First-Half CRE Construction Starts Slip

Dodge Data & Analytics, New York, reported commercial and multifamily construction start volume totaled $101.4 billion during first-half 2019, down 6 percent from $107.4 billion in 2018’s first half.

Dodge reported the decline for commercial and multifamily construction starts in the first half was due entirely to a slower pace for multifamily housing starts. Multifamily starts dropped 13 percent year-over-year while commercial building held steady with its first-half 2018 amount.

“So far in 2019, multifamily housing has settled back from last year’s robust amount, although this year’s volume can still be regarded as healthy by recent standards,” said Dodge Data & Analytics Chief Economist Robert Murray. “Due to the strong 2018 economy, market fundamentals for multifamily housing such as occupancies and rents strengthened and have not yet begun to erode in a widespread manner.”

But Murray voiced concern that multifamily housing is overbuilt in some markets and said banks are taking a more cautious stance toward multifamily lending. “As for commercial building, office construction starts in 2019 have seen modest expansion compared to last year, helped by groundbreaking for large office projects and the support coming from the continued strength of data center projects.”

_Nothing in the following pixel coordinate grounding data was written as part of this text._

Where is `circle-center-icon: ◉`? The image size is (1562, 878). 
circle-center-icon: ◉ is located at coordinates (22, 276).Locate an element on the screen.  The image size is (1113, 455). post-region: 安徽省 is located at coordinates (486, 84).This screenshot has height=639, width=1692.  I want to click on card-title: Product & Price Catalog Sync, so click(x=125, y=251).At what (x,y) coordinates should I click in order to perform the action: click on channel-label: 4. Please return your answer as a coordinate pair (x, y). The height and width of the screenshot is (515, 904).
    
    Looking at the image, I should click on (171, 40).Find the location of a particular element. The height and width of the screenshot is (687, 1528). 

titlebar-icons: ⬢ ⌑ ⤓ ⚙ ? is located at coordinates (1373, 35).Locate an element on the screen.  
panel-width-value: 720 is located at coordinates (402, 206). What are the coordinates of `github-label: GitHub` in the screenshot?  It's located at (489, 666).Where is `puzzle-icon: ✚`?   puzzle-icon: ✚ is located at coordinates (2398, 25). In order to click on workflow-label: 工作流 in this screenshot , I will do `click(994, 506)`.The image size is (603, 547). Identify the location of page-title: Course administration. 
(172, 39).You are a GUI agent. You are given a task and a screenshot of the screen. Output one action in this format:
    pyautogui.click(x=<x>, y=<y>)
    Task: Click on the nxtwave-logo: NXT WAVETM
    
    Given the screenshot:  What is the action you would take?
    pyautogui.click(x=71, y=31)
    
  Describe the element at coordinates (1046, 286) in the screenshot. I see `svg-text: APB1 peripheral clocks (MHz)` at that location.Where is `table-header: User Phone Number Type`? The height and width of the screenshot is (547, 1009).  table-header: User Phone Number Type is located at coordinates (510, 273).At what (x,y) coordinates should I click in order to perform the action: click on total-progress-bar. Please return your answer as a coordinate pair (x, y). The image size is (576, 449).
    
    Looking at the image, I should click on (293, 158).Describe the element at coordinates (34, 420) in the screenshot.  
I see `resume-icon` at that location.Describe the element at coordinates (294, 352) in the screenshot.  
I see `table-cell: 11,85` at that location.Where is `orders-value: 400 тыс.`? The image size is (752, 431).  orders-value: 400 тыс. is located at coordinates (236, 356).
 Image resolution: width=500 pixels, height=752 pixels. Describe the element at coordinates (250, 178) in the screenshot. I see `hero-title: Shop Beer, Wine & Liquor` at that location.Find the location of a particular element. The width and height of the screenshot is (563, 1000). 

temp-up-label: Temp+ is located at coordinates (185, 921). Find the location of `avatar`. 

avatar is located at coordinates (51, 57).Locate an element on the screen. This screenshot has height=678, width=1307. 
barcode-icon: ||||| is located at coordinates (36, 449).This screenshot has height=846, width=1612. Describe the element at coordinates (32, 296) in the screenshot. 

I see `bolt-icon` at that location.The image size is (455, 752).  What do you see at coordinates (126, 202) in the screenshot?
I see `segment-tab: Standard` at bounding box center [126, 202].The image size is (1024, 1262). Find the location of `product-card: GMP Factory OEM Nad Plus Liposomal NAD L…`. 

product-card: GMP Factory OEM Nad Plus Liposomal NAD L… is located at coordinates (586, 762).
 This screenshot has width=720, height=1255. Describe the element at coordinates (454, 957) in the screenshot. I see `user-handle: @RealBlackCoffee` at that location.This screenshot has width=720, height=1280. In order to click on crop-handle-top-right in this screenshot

Murray said hotel construction has remained close to last year’s pace, but noted warehouse construction has begun to slip and retail store construction has seen further declines. “Going forward, a slowing economy would lead to more visible erosion in market fundamentals, which would contribute to a more subdued pace for commercial building starts,” he said.

Studying more recent data, new construction starts increased two percent during July, Murray said. “The strengthening volume of construction starts in recent months indicates that activity is moving closer to the levels reported in 2018, following a sluggish performance at the outset of 2019,” he said.

Murray called the commercial building segment “mixed” so far in 2019. “Office construction remains on track for a modest gain, but there’s also been generally depressed activity for store construction and some slippage for hotel and warehouse starts,” he said.

Different metros also saw very different CRE start performance, Dodge reported. Of the largest markets, New York held steady while Washington, D.C. saw increased starts. Boston, Los Angeles, Atlanta, and Chicago showed growth during the first half of 2019 versus a year ago while Dallas-Fort Worth, Miami and Houston all saw fewer starts.